Doug made the time-out sign and said, “Hold it.” He turned to Bana. “Look, we’re being introduced around. So far, we’ve met the numerologist, the chess-mage, the werewolf, the cat-lady, and the Loopers. Kinda. And you. We’ve been told everyone’s tricks except for you. What’s your trick? How do you come by these premonitions?”

Bana shrugged and got as far as “I just–“ when Rook interrupted: “She’s a sensitive, a receptant. Or hedge-wizard or intuitive. There are lots of names. It means–“

Bana took the conversation back: “I get hunches. Good hunches. But this guy! No, I haven’t filled out the forms, so it doesn’t count! I can’t add it up in a column of numbers, like her–“ She nodded at Theano, who looked offended at being dragged into the fight. “–so it doesn’t count!”

“You don’t check sources! You have no sources! You don’t try other approaches and compare because there’s no approach! You don’t check contrary angles because there’s no angle!”

“I don’t need your damned bookkeeping, old man! I just know!”

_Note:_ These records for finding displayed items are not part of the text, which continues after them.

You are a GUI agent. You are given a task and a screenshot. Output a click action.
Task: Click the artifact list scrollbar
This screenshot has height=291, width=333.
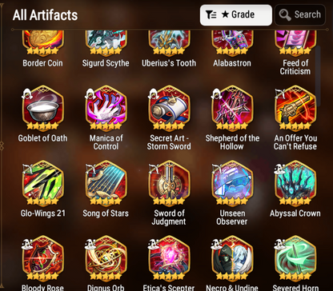point(318,73)
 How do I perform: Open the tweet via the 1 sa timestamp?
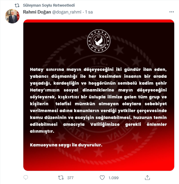89,12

“You don’t know! You suspect! All the time! When–“

“PIPE DOWN!” barked Captain Cheung. He folded his arms behind his back and lashed his tail. Before the short, startled silence could end, he said, in a tone of deliberate detachment, “We appear to have what’s called ‘creative differences’ here.” He stared into space and quoted, “‘I see what you are. You are a little, peddling Magician who works by rules and books. There is no real Magic in your blood and heart. Your kind was made an end of in my world a thousand years ago.’ Jadis, the future White Witch of Narnia, to Uncle Andrew in The Magician’s Nephew. Is that about the size of your estimation of Professor Rook?” he asked Bana.

“He’s a chess mage,” she grumbled. “Everything’s on a grid for him.”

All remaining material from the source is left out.